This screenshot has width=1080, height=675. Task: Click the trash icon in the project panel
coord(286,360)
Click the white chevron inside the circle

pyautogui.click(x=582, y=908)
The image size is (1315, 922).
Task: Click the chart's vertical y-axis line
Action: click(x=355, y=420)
+++
=== WORK ITEM ===
Line by line, reproduce the material exactly.

=== WRITTEN ANSWER ===
This screenshot has width=1080, height=675. Task: Click the trash icon in the project panel
coord(286,360)
Click the white chevron inside the circle

pyautogui.click(x=582, y=908)
The image size is (1315, 922).
Task: Click the chart's vertical y-axis line
Action: click(x=355, y=420)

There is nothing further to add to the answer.